# Work required
Find every line in the items below that contains the string "height", and copy each one. Matches are case-sensitive.
>> START
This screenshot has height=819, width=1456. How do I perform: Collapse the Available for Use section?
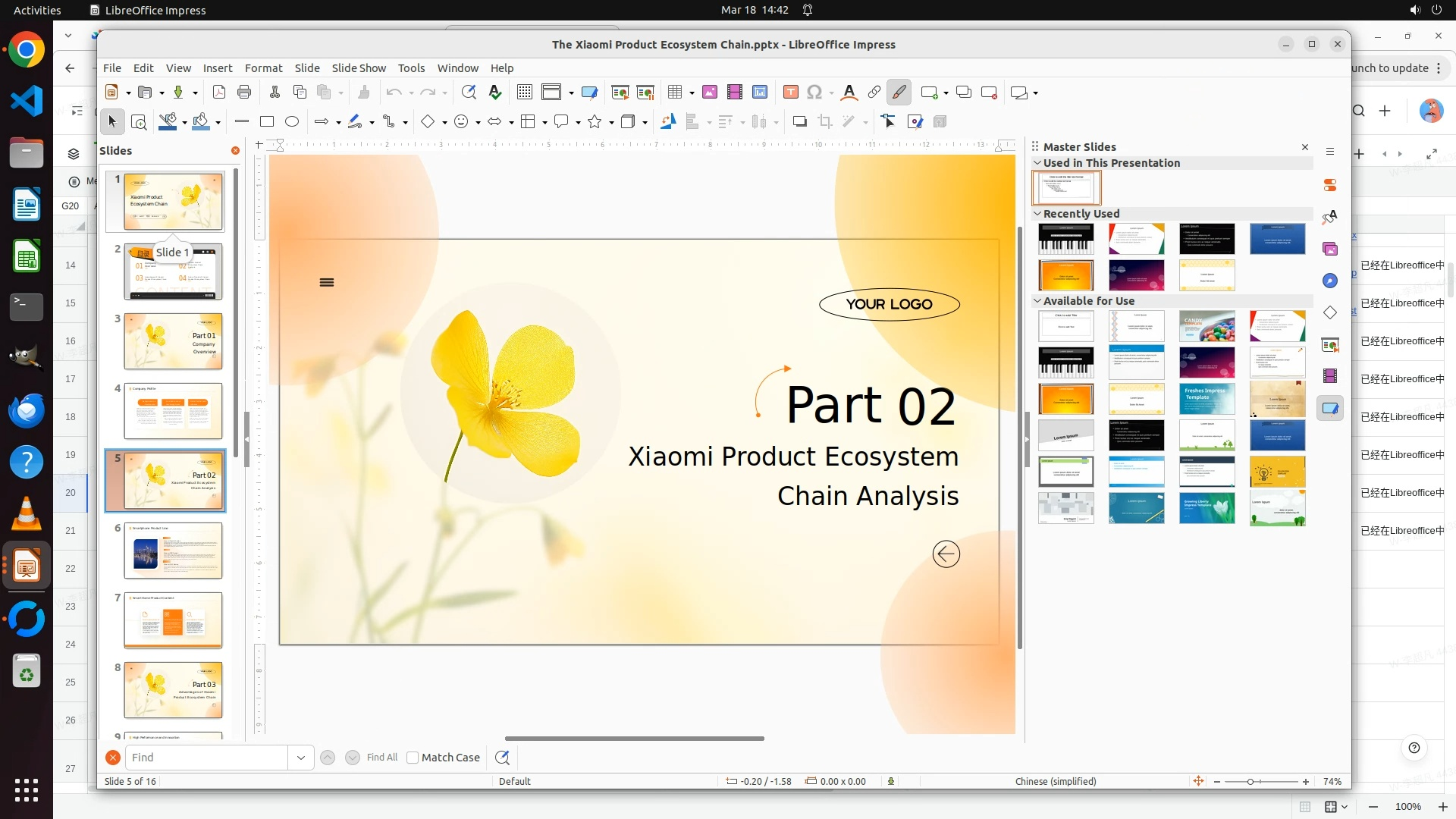1037,301
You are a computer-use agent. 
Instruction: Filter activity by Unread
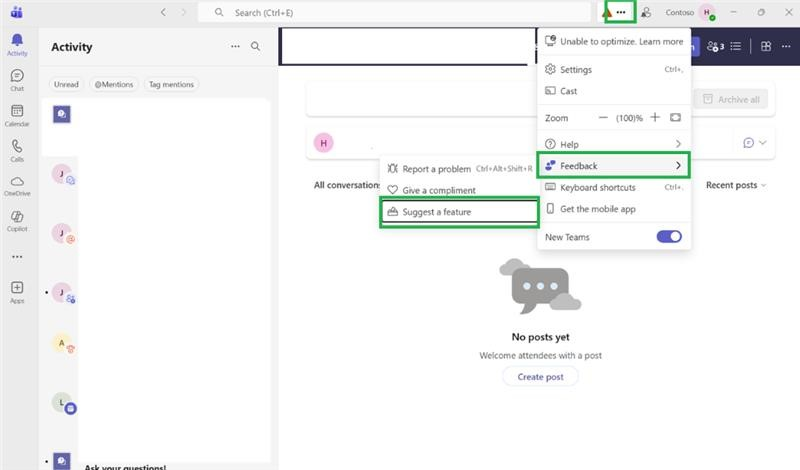66,84
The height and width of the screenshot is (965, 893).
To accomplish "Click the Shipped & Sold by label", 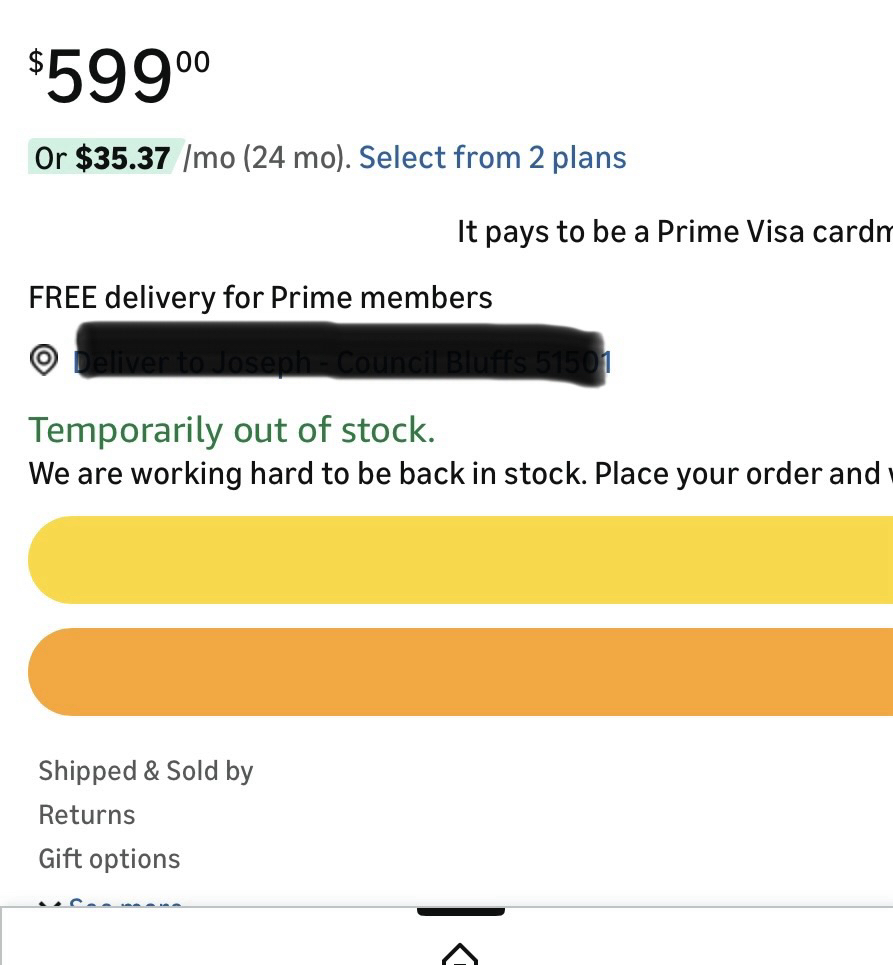I will (x=146, y=771).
>> END
# Exercise response
This screenshot has height=819, width=1456. How do I perform: Collapse the Available for Use section?
The height and width of the screenshot is (965, 893).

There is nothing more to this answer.